There was validation in this, but it’s not all “yay”. I had an idea of what my story was up until this point, and now I’m looking back and rewriting that story in a more accurate way. I’m left with grief that a big part of my experience and struggles were missed as a kid when I could have received support. I’m left with imposter syndrome, as I don’t fit the stereotyped traits that the world believes I should have. I now have a name for things I resented about myself since childhood.

However, I am also learning about this name through positive resources. It has corrected my negative self-perception as the topic is not as taboo as back then. I am finding community. I am also accommodating myself, and educating myself and others. I am embracing and appreciating the qualities I have, rather than trying to fight them.

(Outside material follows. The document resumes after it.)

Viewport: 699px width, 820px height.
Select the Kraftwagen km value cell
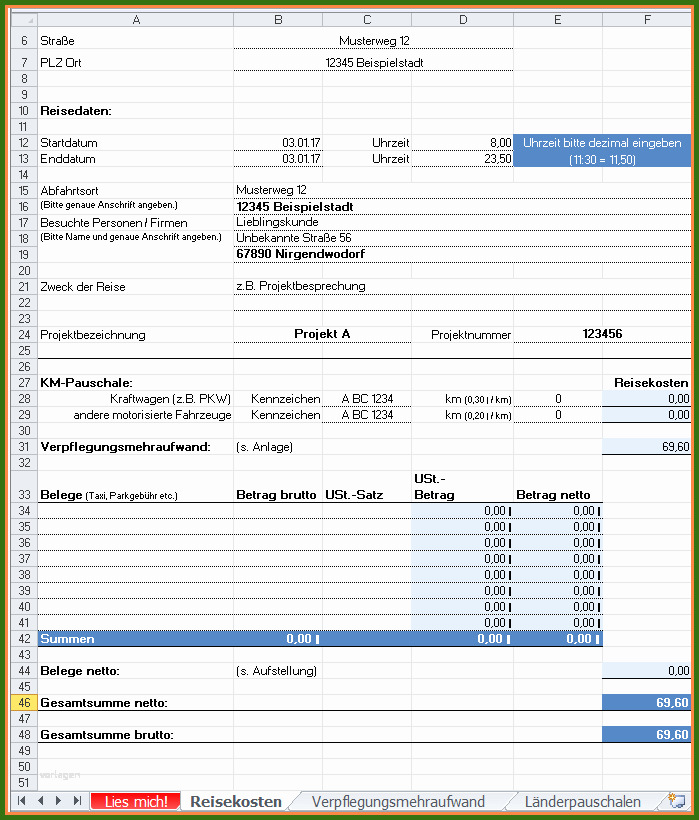(x=558, y=399)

I last wrote about self-acceptance, and a big part of accepting myself comes from understanding myself.

I don’t want to do things that most people my age like to do, and that’s okay. I’m tired of pushing away the things that made me happy as a kid because I told myself I needed to “grow up”. I want to prioritize my needs, even if they are different from others. I want to listen to my body, and say “no” when things don’t feel right for me. I want to enter the spaces that accept me, and leave the spaces that don’t. I want to embrace my comfort items. I want to bring back my American Girl dolls, keep sleeping with my teddy bear at night, and talk to my imaginary friends when I need to sort out my thoughts. In the past, I would have been embarrassed to say that. I needed them then, and I still benefit from them now.

I don’t need to force myself to fit into places that I wasn’t meant to fit into. I don’t have to feel inadequate because I think and communicate differently than others. Many things are really hard for me, but I also have many strengths.

Last holiday season I was very overwhelmed and sad. This year I am limiting the events I attend, taking quiet space when I need it, and finding time for the little joys of the holiday season that are more comfortable for me.

These changes sound so easy and simple, but I have never done these things with intention.

I feel lighter, I am thinking clearer, and I’m not using up as much energy anymore fighting against my challenges.

These challenges were never less important than my PTSD, and I should never have treated them that way.

For 2025, I don’t have any resolutions or goals. I want to take things day by day, week by week, and see how this “new me” evolves. I have a feeling it’s actually not new at all. This is who I’ve always been, and who I’m supposed to be.

I’m really really proud of myself. It is such a good feeling to have reached this place.